People who are at the margins of these genres, these sort of presumed identity categories, get asked about it all the time. Meshell Ndegeocello, who’s an amazing bass player and neo-soul singer, talked about having her queerness seem like it’s challenging her Blackness. She was the only Black musician at her label. And yet executives were calling her album Bitter “too white.” And she was saying “I’m the only Black person in this building except for the security guard, and all these white people are saying that my album sounds white and I’m a Black person and I made it.” She plays jazz, she plays neo-soul, she’s sort of dabbled with hip hop elements, is a singer songwriter and also does chamber pop. She’s really all over the map musically. She’s really versatile and creative. And being bisexual, and Black, and a woman ⏤ that has all worked against her musical career. People don’t know how to frame her and they constantly ask about her identity rather than her music. The genre and the gender and sexuality and the race piece is just absolutely critical and completely linked. It seems like it’s made it impossible to be an out queer, or trans, country musician; just made it an incompatible combination basically.

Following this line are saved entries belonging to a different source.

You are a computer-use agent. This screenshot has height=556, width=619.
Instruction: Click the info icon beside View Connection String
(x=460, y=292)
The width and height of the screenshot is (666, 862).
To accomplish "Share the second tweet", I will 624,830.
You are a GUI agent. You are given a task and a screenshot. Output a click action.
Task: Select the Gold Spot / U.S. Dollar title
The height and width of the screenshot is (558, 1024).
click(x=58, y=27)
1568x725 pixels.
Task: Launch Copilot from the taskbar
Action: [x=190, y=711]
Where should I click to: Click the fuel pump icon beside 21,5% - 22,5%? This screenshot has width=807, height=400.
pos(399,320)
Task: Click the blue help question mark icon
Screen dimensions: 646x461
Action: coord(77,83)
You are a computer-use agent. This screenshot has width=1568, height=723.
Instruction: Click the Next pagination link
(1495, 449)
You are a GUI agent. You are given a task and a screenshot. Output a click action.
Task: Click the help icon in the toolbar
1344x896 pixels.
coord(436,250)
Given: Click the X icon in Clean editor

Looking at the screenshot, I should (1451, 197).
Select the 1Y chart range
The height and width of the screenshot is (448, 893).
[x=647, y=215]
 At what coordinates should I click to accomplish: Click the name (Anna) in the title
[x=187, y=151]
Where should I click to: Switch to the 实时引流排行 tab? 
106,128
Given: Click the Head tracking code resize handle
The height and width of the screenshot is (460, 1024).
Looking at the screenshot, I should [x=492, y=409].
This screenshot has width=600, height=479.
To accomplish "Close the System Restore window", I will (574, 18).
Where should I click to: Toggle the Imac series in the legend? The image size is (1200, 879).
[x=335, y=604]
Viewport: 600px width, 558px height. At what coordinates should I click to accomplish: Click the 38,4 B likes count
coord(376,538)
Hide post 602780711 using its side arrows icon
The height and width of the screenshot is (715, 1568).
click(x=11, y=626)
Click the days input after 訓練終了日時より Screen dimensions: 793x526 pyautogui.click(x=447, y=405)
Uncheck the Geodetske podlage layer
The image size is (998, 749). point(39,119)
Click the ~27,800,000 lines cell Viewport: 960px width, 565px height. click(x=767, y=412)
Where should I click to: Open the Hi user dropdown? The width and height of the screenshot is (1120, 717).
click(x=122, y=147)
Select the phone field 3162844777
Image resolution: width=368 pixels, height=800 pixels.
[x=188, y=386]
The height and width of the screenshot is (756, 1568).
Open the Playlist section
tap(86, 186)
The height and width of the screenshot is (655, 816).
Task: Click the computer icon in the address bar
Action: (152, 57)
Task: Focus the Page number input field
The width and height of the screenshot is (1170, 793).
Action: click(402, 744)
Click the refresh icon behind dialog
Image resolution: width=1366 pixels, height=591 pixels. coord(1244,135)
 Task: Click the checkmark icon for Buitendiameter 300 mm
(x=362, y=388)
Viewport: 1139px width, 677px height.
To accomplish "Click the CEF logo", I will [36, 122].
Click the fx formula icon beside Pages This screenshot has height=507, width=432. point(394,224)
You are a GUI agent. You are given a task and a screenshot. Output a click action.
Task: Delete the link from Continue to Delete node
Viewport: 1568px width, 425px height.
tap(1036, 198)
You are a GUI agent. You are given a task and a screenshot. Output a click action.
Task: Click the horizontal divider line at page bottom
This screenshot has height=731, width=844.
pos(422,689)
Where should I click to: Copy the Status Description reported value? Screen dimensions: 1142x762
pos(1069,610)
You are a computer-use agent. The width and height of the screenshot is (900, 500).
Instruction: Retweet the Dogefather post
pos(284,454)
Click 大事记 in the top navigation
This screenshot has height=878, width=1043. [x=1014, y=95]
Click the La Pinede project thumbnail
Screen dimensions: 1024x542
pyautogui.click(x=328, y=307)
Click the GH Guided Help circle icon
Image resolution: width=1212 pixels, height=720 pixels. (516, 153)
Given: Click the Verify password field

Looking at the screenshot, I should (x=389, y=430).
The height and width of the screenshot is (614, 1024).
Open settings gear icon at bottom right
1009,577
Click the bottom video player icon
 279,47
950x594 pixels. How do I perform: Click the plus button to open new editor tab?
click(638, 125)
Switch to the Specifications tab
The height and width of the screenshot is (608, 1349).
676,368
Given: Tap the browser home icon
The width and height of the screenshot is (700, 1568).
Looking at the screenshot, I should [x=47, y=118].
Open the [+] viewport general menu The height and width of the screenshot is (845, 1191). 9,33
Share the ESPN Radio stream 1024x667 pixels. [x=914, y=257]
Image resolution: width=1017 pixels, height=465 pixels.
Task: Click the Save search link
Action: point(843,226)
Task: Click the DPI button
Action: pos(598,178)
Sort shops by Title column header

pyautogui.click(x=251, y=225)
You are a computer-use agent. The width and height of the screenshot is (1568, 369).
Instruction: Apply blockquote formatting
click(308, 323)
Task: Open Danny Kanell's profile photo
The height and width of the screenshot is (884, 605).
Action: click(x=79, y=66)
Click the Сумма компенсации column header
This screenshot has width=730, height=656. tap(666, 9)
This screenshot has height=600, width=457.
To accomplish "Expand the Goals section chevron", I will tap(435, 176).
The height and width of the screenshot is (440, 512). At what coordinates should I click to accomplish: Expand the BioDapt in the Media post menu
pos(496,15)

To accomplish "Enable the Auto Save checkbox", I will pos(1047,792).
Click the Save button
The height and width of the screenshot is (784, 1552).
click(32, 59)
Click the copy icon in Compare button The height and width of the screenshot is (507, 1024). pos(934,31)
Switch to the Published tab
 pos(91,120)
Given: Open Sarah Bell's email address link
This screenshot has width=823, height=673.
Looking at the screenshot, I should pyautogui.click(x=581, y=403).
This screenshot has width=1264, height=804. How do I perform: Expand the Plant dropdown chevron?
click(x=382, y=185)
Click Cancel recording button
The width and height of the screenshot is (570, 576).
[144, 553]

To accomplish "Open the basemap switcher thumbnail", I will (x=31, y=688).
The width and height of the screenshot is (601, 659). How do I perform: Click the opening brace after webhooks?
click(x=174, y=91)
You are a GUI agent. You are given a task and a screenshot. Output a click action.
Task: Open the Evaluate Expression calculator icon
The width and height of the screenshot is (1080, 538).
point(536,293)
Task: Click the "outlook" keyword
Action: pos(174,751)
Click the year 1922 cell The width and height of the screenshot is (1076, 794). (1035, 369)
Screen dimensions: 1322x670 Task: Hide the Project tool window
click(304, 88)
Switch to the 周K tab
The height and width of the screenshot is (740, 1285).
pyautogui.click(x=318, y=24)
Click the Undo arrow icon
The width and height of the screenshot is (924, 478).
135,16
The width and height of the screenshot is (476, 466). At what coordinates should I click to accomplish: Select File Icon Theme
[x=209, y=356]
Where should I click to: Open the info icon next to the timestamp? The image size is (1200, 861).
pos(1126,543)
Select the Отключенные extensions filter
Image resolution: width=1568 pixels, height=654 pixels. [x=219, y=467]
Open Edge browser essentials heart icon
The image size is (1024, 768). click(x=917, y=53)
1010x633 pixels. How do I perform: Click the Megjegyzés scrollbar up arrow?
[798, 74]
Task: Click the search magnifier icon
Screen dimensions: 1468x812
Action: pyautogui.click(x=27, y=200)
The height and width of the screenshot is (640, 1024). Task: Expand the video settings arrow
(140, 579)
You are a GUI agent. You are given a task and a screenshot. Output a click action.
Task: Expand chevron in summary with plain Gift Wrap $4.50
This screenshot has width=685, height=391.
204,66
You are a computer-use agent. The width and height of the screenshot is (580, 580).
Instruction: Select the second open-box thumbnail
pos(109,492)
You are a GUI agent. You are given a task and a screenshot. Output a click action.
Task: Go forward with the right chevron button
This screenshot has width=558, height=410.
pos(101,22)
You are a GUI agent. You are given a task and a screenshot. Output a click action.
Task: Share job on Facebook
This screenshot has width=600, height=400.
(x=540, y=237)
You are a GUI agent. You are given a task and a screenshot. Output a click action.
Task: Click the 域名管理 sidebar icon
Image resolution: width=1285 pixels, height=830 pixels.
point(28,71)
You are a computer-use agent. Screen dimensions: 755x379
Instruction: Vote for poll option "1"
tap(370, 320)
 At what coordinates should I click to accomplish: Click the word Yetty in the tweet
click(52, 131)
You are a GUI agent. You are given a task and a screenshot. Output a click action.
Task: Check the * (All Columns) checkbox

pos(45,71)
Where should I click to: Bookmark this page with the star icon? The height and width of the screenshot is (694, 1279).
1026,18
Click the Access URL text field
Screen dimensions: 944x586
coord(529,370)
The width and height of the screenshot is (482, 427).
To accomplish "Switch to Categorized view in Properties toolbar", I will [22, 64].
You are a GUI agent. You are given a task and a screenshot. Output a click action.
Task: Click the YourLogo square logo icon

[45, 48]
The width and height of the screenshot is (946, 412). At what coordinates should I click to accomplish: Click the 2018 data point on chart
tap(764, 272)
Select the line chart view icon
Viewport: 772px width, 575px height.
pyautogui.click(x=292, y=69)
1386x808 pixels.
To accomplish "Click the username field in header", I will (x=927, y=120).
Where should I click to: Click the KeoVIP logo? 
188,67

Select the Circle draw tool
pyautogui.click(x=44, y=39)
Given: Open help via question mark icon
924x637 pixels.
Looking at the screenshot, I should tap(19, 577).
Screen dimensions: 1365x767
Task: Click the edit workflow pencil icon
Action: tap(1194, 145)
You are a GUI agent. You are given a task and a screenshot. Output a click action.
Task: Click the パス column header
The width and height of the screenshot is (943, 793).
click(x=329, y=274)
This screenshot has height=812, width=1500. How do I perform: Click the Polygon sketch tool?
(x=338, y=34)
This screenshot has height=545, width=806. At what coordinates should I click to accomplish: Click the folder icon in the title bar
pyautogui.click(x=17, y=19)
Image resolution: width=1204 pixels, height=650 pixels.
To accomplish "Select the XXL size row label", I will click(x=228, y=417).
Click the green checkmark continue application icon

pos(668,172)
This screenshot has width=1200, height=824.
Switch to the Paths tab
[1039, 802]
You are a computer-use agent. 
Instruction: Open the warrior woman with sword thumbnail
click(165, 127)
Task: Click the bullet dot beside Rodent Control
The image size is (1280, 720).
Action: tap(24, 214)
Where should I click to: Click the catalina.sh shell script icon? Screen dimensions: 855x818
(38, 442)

Essentially, how they define themselves by their identity, and against it, and lean into it and lean against it.
I really wrestled with that a lot in terms of the book’s title. And for a long time, I thought I couldn’t possibly have a title as simple as Queer Country. Until eventually, it became absolutely clear that that’s exactly what it should be called. What my book needed to do was to listen to these musicians talking about how impossible it was to categorize their music. I just insisted on it ⏤ that’s what it’s going to be! Because in this industry, with the way that all of these genres have been divided, it hasn’t been at all friendly to these musicians. So they’ve made their own path. And, of course, their music isn’t going to fit neatly into any of these categories because it hasn’t been allowed. And yet they’ve had different levels of success interacting with different communities and their music has been meaningful. I really wanted that to come through in the book.
Towards the end of the book, you talk about Orville Peck and Trixie Mattel and Lil Nas X. And Lil Nas X is one of the biggest musicians right now, country or not. So with the caveat that you’re not a forecaster [laughs], do you have any idea what the future of queer country looks like?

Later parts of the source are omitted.